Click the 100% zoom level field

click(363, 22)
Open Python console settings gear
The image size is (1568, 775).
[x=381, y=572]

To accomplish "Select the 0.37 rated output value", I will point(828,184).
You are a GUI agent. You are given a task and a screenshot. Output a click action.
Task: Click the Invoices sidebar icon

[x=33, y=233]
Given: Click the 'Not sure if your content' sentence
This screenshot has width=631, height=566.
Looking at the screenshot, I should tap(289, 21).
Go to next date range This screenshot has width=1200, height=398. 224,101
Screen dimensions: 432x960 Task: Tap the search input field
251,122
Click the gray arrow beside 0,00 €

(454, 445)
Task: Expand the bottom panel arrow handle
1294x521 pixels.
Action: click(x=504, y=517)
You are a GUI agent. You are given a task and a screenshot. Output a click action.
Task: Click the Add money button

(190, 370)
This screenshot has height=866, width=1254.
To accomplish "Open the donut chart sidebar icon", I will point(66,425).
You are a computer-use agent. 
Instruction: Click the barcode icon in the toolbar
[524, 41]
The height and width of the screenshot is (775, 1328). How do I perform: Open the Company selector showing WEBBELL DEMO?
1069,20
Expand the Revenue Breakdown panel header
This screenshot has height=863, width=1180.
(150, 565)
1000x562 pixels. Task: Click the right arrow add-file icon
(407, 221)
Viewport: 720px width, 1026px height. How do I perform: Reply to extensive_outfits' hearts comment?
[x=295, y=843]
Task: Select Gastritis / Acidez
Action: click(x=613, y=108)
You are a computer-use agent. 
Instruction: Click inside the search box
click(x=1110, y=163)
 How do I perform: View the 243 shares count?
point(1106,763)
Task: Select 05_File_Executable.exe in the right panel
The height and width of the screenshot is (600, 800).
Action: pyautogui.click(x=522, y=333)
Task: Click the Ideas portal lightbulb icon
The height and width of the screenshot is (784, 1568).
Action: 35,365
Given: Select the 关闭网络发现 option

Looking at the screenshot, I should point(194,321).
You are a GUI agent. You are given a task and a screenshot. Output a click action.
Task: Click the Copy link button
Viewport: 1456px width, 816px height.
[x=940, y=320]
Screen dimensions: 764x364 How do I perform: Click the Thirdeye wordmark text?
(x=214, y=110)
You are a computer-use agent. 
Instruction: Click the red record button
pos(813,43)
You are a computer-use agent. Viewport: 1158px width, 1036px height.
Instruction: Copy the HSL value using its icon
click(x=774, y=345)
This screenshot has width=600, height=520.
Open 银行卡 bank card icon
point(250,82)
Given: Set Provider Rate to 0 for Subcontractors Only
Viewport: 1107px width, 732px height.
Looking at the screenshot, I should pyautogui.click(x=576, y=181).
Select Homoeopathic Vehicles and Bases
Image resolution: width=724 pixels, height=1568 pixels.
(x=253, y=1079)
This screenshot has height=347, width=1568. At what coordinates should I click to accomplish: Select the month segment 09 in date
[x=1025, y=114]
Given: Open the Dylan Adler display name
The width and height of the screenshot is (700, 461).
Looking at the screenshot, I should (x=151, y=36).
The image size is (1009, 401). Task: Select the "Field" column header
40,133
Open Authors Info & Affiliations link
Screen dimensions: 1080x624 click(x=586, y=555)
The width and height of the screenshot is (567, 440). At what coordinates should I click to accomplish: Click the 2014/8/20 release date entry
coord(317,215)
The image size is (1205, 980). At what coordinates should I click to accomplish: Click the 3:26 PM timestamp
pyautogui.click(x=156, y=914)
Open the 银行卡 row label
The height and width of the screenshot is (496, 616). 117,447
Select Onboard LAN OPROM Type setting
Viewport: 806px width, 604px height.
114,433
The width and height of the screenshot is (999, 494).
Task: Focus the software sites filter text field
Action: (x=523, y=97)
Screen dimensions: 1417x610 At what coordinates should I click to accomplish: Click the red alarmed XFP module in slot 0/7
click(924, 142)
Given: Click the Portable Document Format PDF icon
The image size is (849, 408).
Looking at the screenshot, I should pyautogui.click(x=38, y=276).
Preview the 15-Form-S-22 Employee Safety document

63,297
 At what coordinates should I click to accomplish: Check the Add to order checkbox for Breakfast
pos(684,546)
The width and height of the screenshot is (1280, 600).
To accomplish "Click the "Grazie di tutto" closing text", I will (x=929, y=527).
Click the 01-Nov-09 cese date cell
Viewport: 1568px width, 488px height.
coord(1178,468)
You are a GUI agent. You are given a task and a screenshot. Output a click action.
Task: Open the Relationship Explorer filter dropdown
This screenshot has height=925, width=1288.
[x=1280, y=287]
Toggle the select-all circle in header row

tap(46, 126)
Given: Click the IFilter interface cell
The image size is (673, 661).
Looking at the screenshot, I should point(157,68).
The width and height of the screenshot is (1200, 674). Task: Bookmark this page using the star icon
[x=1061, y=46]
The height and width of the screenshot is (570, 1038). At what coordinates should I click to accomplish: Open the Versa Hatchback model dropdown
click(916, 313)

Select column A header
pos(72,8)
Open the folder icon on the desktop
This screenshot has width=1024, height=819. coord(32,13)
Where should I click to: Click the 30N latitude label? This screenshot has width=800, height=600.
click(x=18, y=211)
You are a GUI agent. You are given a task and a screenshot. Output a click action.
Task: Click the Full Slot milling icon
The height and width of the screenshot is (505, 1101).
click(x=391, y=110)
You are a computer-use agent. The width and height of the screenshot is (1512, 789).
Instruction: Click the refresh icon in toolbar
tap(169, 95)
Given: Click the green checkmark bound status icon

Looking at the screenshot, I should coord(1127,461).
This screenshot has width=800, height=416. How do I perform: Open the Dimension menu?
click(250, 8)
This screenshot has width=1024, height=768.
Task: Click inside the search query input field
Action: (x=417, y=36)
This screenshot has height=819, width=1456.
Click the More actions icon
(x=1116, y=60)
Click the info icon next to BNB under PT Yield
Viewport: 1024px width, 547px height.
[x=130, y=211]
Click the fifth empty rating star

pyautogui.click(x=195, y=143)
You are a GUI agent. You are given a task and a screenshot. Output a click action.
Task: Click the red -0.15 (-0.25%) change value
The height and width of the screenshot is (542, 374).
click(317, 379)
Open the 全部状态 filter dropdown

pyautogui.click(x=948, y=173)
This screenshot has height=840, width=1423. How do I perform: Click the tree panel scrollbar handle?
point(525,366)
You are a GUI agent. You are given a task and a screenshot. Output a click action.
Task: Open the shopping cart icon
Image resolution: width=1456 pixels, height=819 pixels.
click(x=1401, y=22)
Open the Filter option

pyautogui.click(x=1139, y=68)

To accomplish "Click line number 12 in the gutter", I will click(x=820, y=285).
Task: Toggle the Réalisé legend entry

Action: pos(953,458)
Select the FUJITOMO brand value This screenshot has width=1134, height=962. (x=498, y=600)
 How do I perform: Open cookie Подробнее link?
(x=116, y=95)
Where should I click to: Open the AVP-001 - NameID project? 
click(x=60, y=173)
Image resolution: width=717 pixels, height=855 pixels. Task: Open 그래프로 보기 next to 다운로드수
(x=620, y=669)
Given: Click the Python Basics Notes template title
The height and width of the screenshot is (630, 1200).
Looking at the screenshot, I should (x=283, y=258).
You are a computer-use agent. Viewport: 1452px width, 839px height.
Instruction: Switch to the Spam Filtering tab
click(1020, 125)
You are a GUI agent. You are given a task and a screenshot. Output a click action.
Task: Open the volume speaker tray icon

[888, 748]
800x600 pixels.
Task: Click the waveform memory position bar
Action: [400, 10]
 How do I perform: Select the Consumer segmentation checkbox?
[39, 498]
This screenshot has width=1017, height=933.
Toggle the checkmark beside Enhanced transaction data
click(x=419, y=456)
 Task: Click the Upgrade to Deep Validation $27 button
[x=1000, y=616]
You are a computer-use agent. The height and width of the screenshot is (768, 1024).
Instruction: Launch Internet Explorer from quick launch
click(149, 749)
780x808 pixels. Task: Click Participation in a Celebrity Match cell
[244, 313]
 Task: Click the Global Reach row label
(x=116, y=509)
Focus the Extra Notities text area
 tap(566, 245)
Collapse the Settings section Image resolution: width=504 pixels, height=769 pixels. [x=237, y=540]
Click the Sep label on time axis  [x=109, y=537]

◆ ◆ ◆ ◆ ◆

Please report every line of the listing that contains the string "will".

PROBLEM SOLUTION =
To accomplish "Select the 0.37 rated output value", I will point(828,184).
To accomplish "Open the donut chart sidebar icon", I will point(66,425).
To accomplish "Click the "Grazie di tutto" closing text", I will (x=929, y=527).
To accomplish "Click line number 12 in the gutter", I will click(x=820, y=285).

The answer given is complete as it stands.